WORK TASK -> Quote these lines exactly: the one that holds "You are a GUI" and every line after it to the end of the material below. Skip pictures.

INPUT DATA ->
----

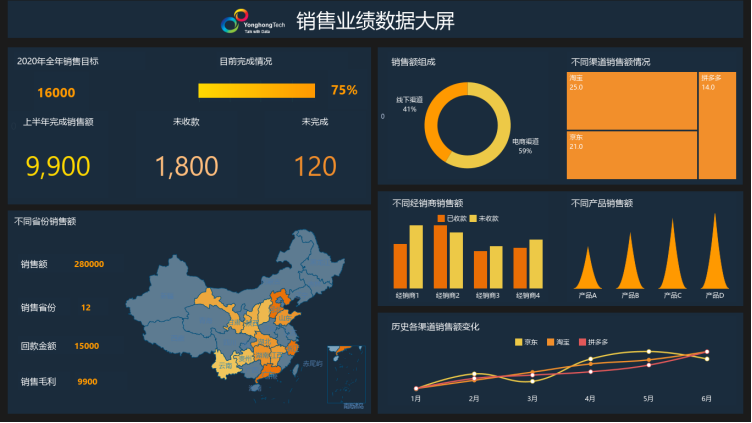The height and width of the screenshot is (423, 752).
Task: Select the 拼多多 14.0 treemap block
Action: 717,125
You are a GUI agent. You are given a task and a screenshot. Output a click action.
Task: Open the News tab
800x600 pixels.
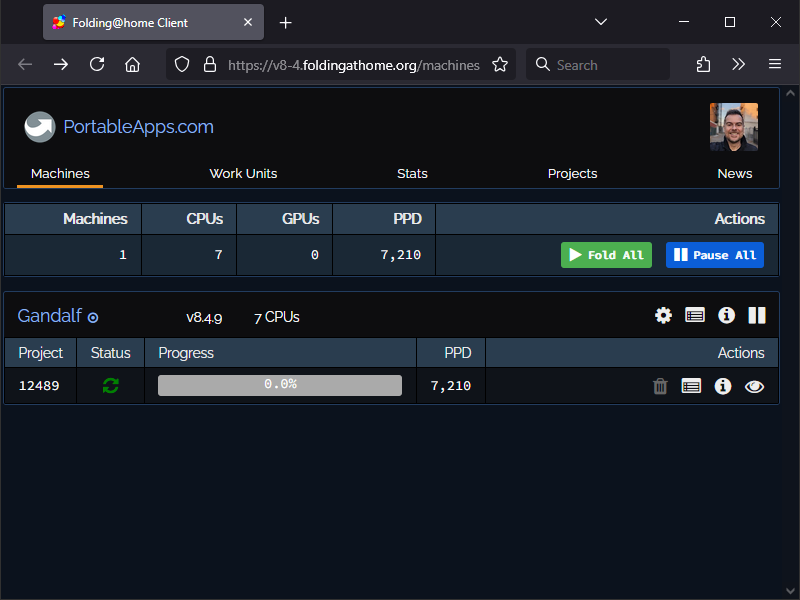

----

FINAL ANSWER ->
You are a GUI agent. You are given a task and a screenshot. Output a click action.
Task: Open the News tab
800x600 pixels.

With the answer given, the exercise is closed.